**阅读摘录**.
>>

那时天地未分,能根据什么来考究?
那时混混沌沌,谁能够弄清?
有什么在回旋浮动,如何可以分明?
无底的黑暗生出光明,这样为的何故?
阴阳二气,渗合而生,它们的来历又在何处?
穹隆的天盖共有九层,是谁动手经营?
这样一个工程,何等伟大,谁是最初的工人?[17]
但是,我们的古人毕竟不是印度人,也不是希腊人,除了偶尔用“夸父追日”“精卫填海”等神话表达他们对宇宙和生命的秘密要问个究竟的勇气、决心和意志外,一般地说就将它搁置起来,而追求现实的“乐郊”“乐土”,赞美人世生活的美好:
温柔雅静的姑娘,
约我相会于城门边上。
她躲藏着总不出现,
我焦急地搔首彷徨。
温柔雅静的姑娘,
突然把彤管草塞在我的手上,
彤管闪耀着光辉,
美和温馨充溢我们的心房……[18]
这意味着期待总有报偿。
月出皎皎,
佳人美好。
浸溶在月光里的窈窕倩影,
使思念她的人
忧心悄悄。
月出皓皓,
佳人妖娆。
舒纡在月光下的丰腴体态,
使思念她的人
心旌摇摇。
月光普照,
佳人美妙。

<<

**任务说明**. 将上面谈古人追问宇宙与赞美人世生活的这段文字原样完整输出。

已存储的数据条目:

>>

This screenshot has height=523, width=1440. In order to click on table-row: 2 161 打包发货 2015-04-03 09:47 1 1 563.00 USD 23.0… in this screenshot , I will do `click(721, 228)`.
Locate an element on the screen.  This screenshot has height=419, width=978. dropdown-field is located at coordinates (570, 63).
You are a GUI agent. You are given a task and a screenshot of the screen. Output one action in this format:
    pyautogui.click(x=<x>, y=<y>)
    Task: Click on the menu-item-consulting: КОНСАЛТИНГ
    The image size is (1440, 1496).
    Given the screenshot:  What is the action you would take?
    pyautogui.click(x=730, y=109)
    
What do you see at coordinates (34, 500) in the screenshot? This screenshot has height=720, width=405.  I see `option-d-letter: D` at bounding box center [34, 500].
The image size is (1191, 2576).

<<

**结果**.
那时天地未分,能根据什么来考究?
那时混混沌沌,谁能够弄清?
有什么在回旋浮动,如何可以分明?
无底的黑暗生出光明,这样为的何故?
阴阳二气,渗合而生,它们的来历又在何处?
穹隆的天盖共有九层,是谁动手经营?
这样一个工程,何等伟大,谁是最初的工人?[17]
但是,我们的古人毕竟不是印度人,也不是希腊人,除了偶尔用“夸父追日”“精卫填海”等神话表达他们对宇宙和生命的秘密要问个究竟的勇气、决心和意志外,一般地说就将它搁置起来,而追求现实的“乐郊”“乐土”,赞美人世生活的美好:
温柔雅静的姑娘,
约我相会于城门边上。
她躲藏着总不出现,
我焦急地搔首彷徨。
温柔雅静的姑娘,
突然把彤管草塞在我的手上,
彤管闪耀着光辉,
美和温馨充溢我们的心房……[18]
这意味着期待总有报偿。
月出皎皎,
佳人美好。
浸溶在月光里的窈窕倩影,
使思念她的人
忧心悄悄。
月出皓皓,
佳人妖娆。
舒纡在月光下的丰腴体态,
使思念她的人
心旌摇摇。
月光普照,
佳人美妙。